Dans le débat sur les chiens, il y a, d’un côté,les inconditionnels des animaux, et de l’autre, ceux qui n’ont aucune tolérance.

Civisme et bêtise

Voilà, c’est reparti ! Est-ce que la place des chiens dans les endroits publics sera le débat de l’été au Saguenay-Lac-Saint-Jean ?

La question est loin d’être futile, surtout quand il y a blessures graves sur un être humain. Tous se souviennent de cette mère de famille de Montréal, Christiane Vadnais, qui a été tuée par un chien, en juin 2016, alors qu’elle jardinait autour de sa résidence. Cette affaire a relancé le débat sur les races dangereuses et a incité des municipalités à en bannir quelques-unes ou à donner du muscle à leur règlementation.

L’humain d’abord
L’angle d’approche dans ce débat doit être la sécurité et la liberté des citoyens avant tout. La liberté de profiter des espaces verts, comme il s’en trouve par dizaines au Saguenay-Lac-Saint-Jean, et la sécurité totale pour ceux qui en jouissent. Quant à la liberté de posséder un chien, elle existe si et seulement si la sécurité des êtres humains n’est pas compromise ! Et pour cela, ça prend un minimum de jugeote...

C’est ce que garantissent pourtant les lois et les règles, mais là où il y a des hommes, il y a aussi de la bêtise. Et ce serait détourner la réflexion que de réduire à certaines races la difficulté de cohabitation entre les humains et les chiens. Ce n’est pas plus acceptable, dans un lieu public, de se faire courir après par un caniche qu’un molosse, quoique le danger ne se compare pas.

En fait, les citoyens qui prennent une marche en dilettante ou les autres, plus sportifs, ne devraient pas être habités par des craintes, ni avoir à affronter un danger causé par la présence d’un chien.

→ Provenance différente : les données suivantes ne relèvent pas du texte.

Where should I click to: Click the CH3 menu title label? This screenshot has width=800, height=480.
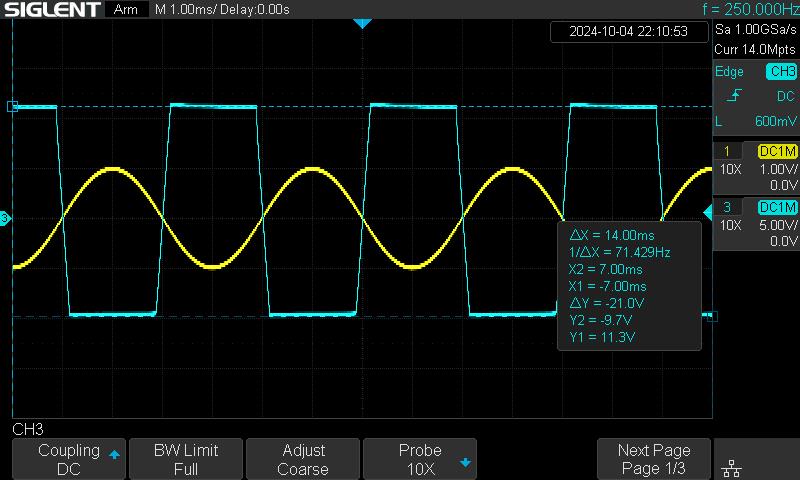(27, 429)
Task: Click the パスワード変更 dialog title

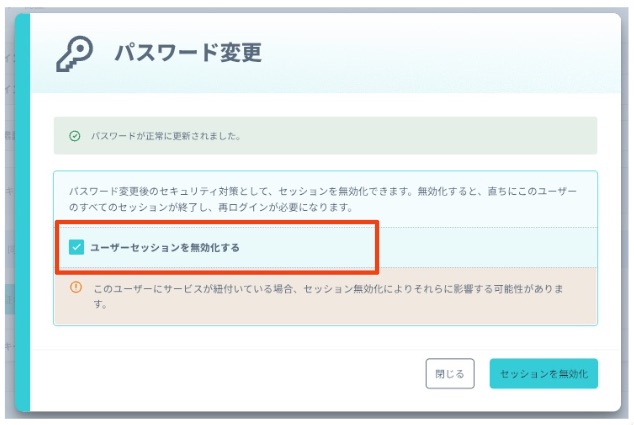Action: pos(188,53)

Dans les cas cités cette semaine, il est difficile de tirer toutes les conclusions parce que les policiers ne disposent pas encore de tous les éléments pour établir les faits, mais reste qu’il y a des citoyens qui ont été attaqués. L’attaque de la semaine dernière montre, encore, qu’il faut souvent attendre un accident pour que les autorités agissent. Saguenay a promis d’être plus sévère sur la règlementation et c’est très bien.

Et il y a aussi ces autres épisodes qui ne sont pas rapportés, où des chiens mal contrôlés ou au bout d’une laisse trop longue causent des embêtements.

Quand vous mettez les mots sécurité et chien dans la même phrase, vous déclenchez automatiquement une tempête. Il y a, d’un côté,les inconditionnels des animaux, et de l’autre, ceux qui n’ont aucune tolérance. En fait, des militants des deux bouts du spectre qu’il ne fait pas bon d’inviter à un débat.

Pour qu’il y ait une cohabitation qui assure la paix aux non-propriétaires de chien, ça prend du civisme, de l’intelligence et du respect. Malheureusement, l’absence d’un de ces ingrédients est souvent à la base des problèmes. Il n’est pas rare de voir des gens promener pitou sur les pistes cyclables comme la Vélouroute des Bleuets, alors que c’est formellement interdit. Ajoutez à cela la présence de cyclistes, de piétons, de poussettes et de patineurs, et vous aurez le cocktail idéal pour provoquer des accidents.

Pari difficile
Au parc de la Rivière-du-Moulin, un endroit exceptionnel qui vient d’être rehaussé par l’ouverture de nouveaux sentiers, les gestionnaires acceptent les chiens dans des secteurs bien délimités. Ainsi, ils prennent en compte qu’il existe des utilisateurs, qui aiment marcher ou courir avec leur bête. En général, ça se passe bien, mais malheureusement, l’exception vient perturber la situation.

En fait, il faut revenir au concept de collectivité. Pour vivre en société et participer à une cohésion sociale, il faut agir avec responsabilité. Il faut se rendre à l’évidence que c’est trop demander à certaines personnes. Et vouloir prendre les moyens pour contenir les mauvais comportements n’est pas une mince affaire. S’il y avait une recette, quelqu’un l’aurait trouvée. En attendant, il faut encore émettre de nouvelles limites pour compenser le manque de jugement de certains.